Malawi has one doctor for every 53,000 people compared to Canada which has one doctor for approximately every 500 people. The severe shortage of health workers puts great demands on an under-resourced health system. With your support, Dignitas is is training and mentoring health workers to effectively deliver health services to both adults and children for HIV, TB, diabetes and other diseases. We’ve partnered with the Malawi Ministry of Health to build the capacity of the health system by providing training and mentorship to health personnel at all levels, building the experience, expertise and confidence of everyone from nurses and clinicians to health system managers and supervisors. We are building the capacity of clinicians, nurses and community health workers to safely and effectively perform tasks that would normally be performed by physicians, thereby reducing bottlenecks in access to treatment and care.
Since its inception in 2004, more than 23,000 patients have started lifesaving HIV treatment at Dignitas’ Tisungane clinic. In addition, Dignitas strengthens HIV-related services at 174 health facilities throughout Malawi’s southeast region, which has a population of more than 3.1 million people. As a result, we have helped more than 301,652 people start lifesaving HIV treatment.

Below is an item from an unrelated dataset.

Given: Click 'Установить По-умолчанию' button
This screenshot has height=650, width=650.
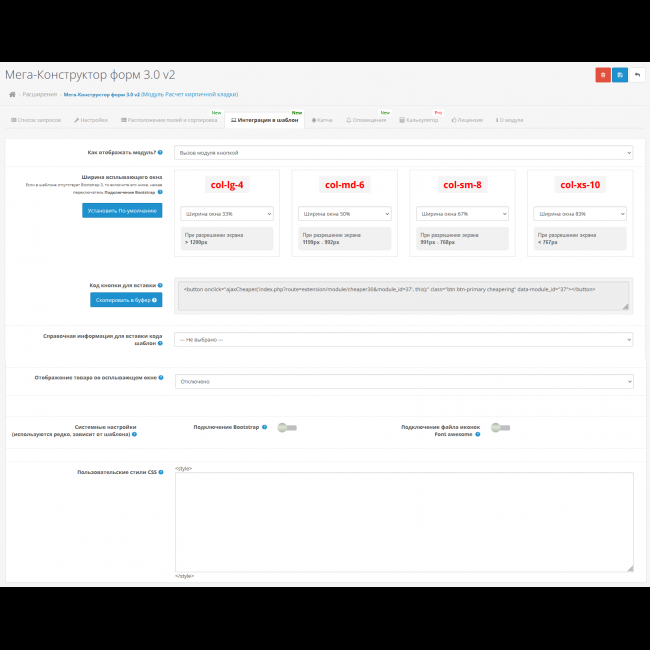Looking at the screenshot, I should [122, 211].
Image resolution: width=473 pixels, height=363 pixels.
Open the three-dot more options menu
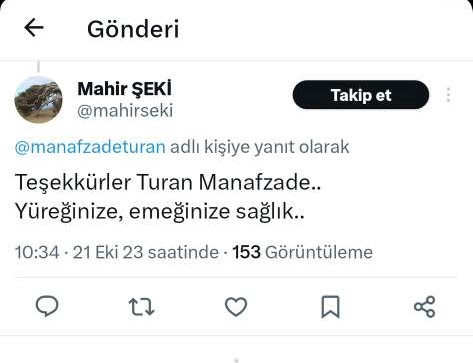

In 2014, the Sioux Lookout First Nations Health Authority (SLFNHA) and Dignitas International (DI) launched a partnership to support First Nations-led health care solutions for people living in remote Sioux Lookout Area (SLA) communities. Drawing upon the complementary experience and knowledge of both organizations, SLFNHA and DI jointly designed and are currently implementing a community health worker pilot program in four communities in the SLA. By building the skills and knowledge of local health workers, your support helped to improved health care delivery and contributed to sustainable strengthening of the local health system
Our Indigenous Health Partners Program strengthens community-based diabetes care in remote communities that experience exceedingly high rates of type 2 diabetes and high turnover of fly-in health professionals. By training and empowering CHWs to play an active role in patient care, community members living with type 2 diabetes will experience better continuity of care and targeted support to manage their condition and prevent the most traumatic diabetes complications, including hypertension, amputations, kidney failure, heart attacks and stroke.